* [Directions]
[a] Update the climate essay from "Four things, no" through "this sacred work.", replacing "collapse" with "catastrophe".
[b] Name every 2021 summer weather calamity that the climate essay mentions.

* [Document excerpt]
Last year, I put much effort into addressing the pandemic, racial justice, policing, and our frayed democracy. Those issues (and others) have not lost importance, and I’ll continue to write about them. But my calling is to write into our coming climate tumult. It’s all connected, and I care deeply about all of it, but this is my corner of that connectedness, and I’m going to focus my energy here.
Four things, no five, fed my sense of urgency this summer. (1) News from a leaked IPCC report; (2) recent research on the 1972 Limits to Growth project; (3) a study that set resource depletion in a race against technological development; (4) an interview with a leading theorist on planetary boundaries; and (5) the sweep of 2021 summer weather calamities from heat dome to drought to flood to wildfire. Compounded on top of one another, the overarching sense is that the window of our opportunity to avert collapse … has closed.
What remains is the opportunity to brace for collapse—and to fashion communities that might harbor and sustain humanity under conditions that will be more challenging than any of us have EVER known. I now regard this as a holy task, and I commit myself to doing all that I can to assist in this sacred work.
I don’t claim that these five perspectives are definitive or even unique. Similar reports are everywhere if you look. Nor is this sense of collapse entirely new to me. I’ve had intuitions of this since first immersing myself in climate literature six years ago. But my encounter with these pieces in close proximity over the past several weeks made the ground shift beneath my feet. I won’t offer complete summaries here, though I may return to them at greater length in future posts. Here is the gist of each piece.
(1) In late June Agence France-Presse, an international news agency based in Paris, reported on a leaked advance draft of a four-thousand-page 2022 IPCC (Intergovernmental Panel on Climate Change) report.[1] With many authors representing multiple disciplines and viewpoints, and crafted over months, even years, the process by which IPCC reports are written is structured to produce a broad-based and moderate consensus.

Screenshot grounding data:

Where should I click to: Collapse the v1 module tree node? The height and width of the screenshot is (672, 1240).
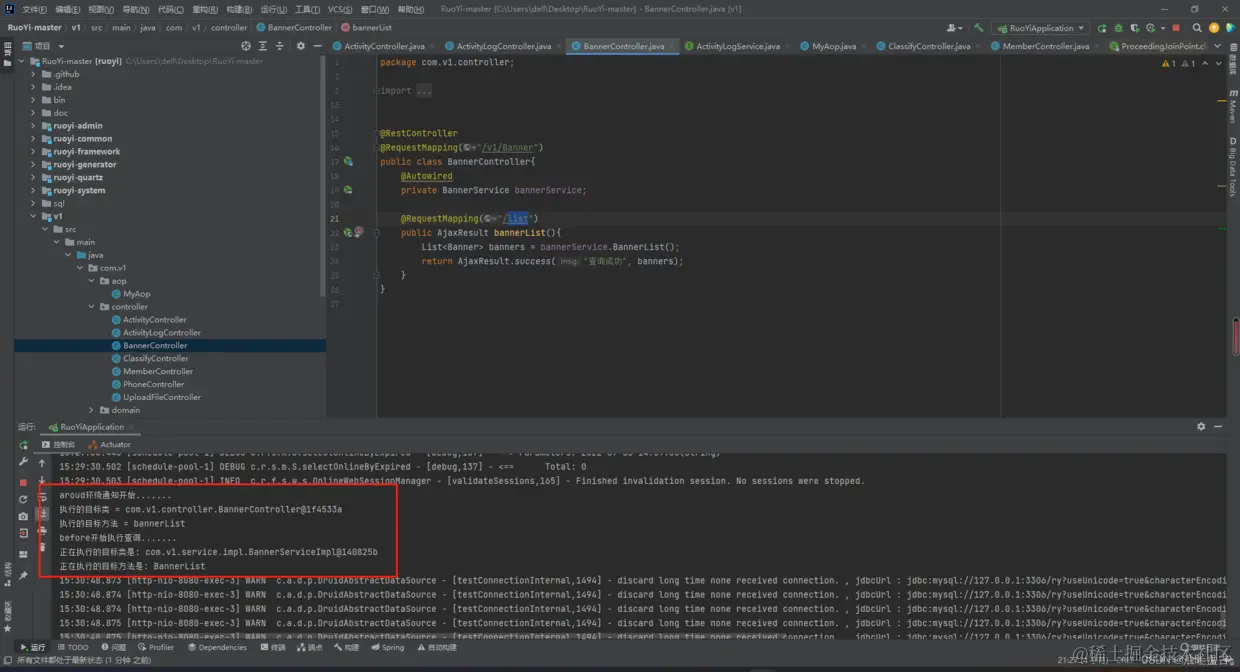tap(33, 216)
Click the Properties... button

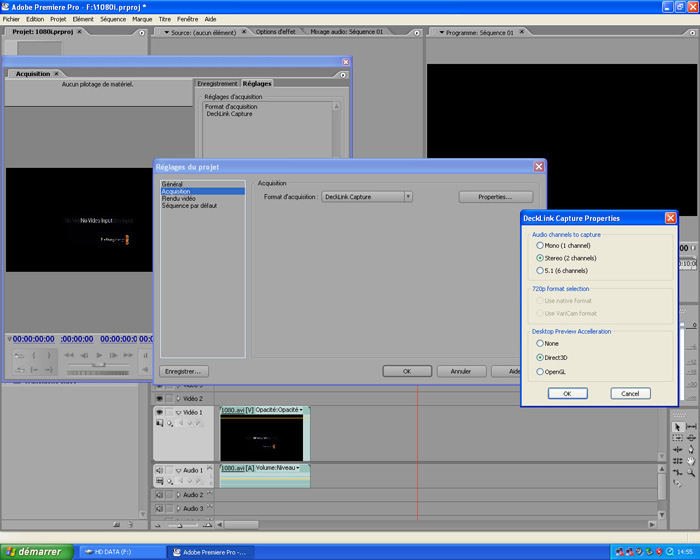click(495, 197)
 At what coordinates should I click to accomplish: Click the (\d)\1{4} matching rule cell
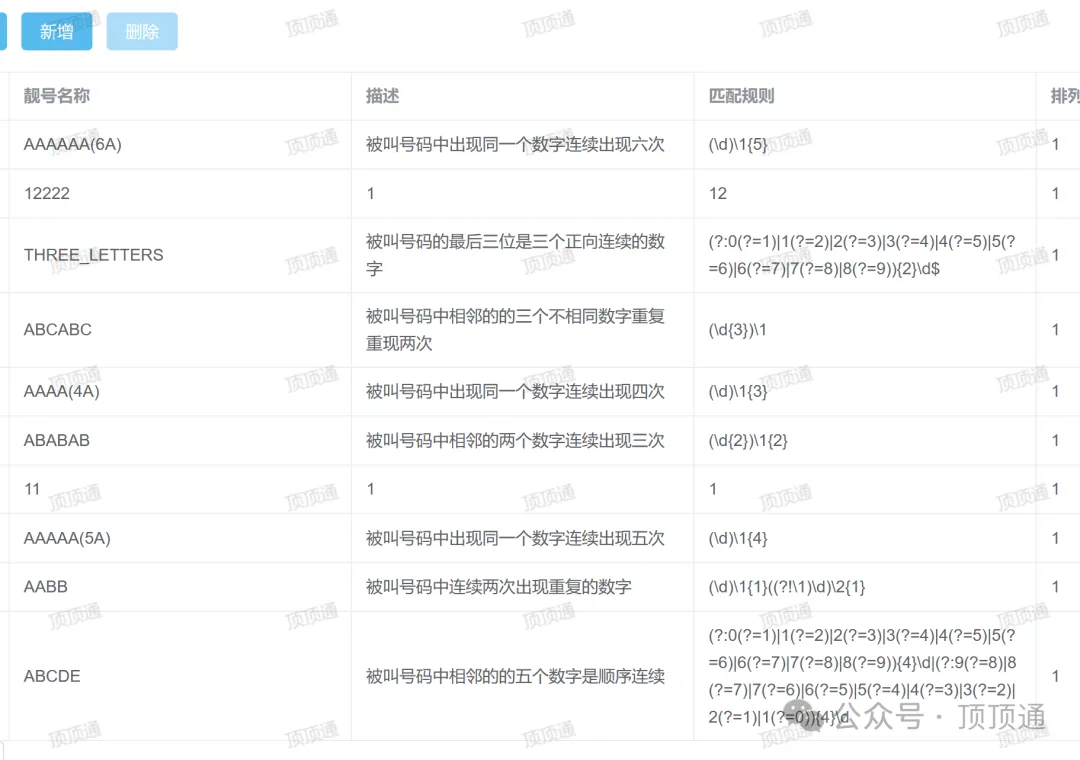[738, 539]
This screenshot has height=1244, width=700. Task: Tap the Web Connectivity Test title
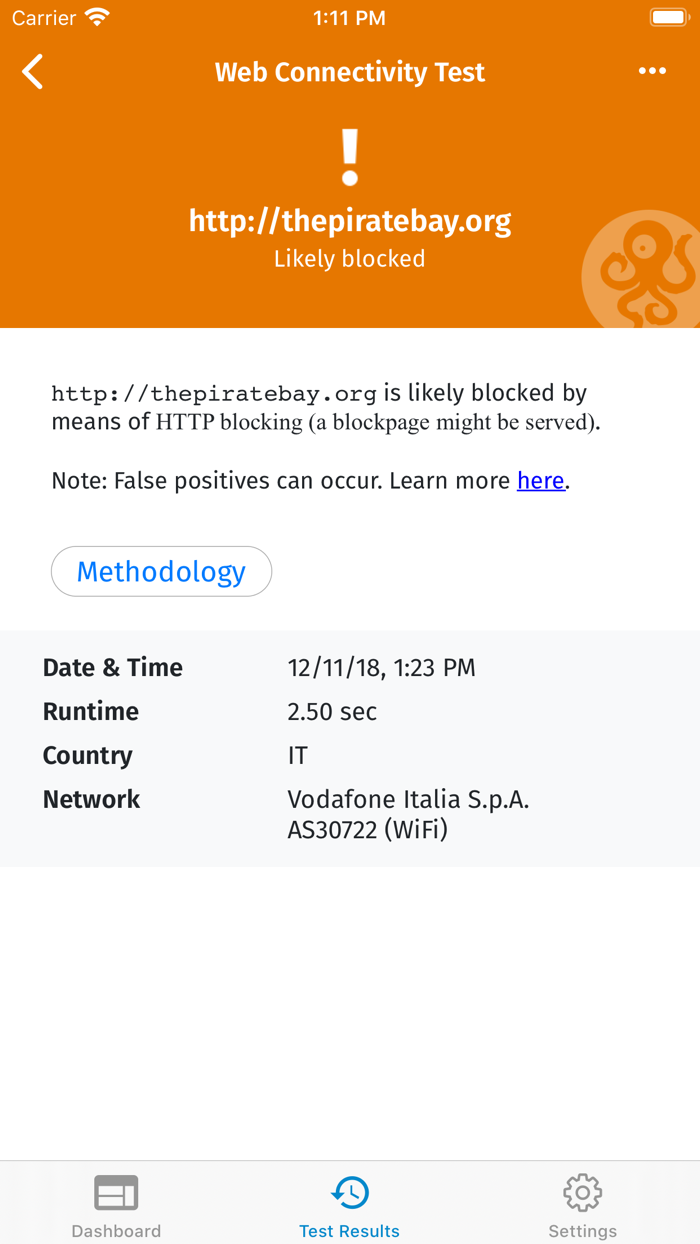[x=349, y=71]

* [List of answers]
[a]
Four things, no five, fed my sense of urgency this summer. (1) News from a leaked IPCC report; (2) recent research on the 1972 Limits to Growth project; (3) a study that set resource depletion in a race against technological development; (4) an interview with a leading theorist on planetary boundaries; and (5) the sweep of 2021 summer weather calamities from heat dome to drought to flood to wildfire. Compounded on top of one another, the overarching sense is that the window of our opportunity to avert catastrophe … has closed.
What remains is the opportunity to brace for catastrophe—and to fashion communities that might harbor and sustain humanity under conditions that will be more challenging than any of us have EVER known. I now regard this as a holy task, and I commit myself to doing all that I can to assist in this sacred work.

[b] heat dome, drought, flood, wildfire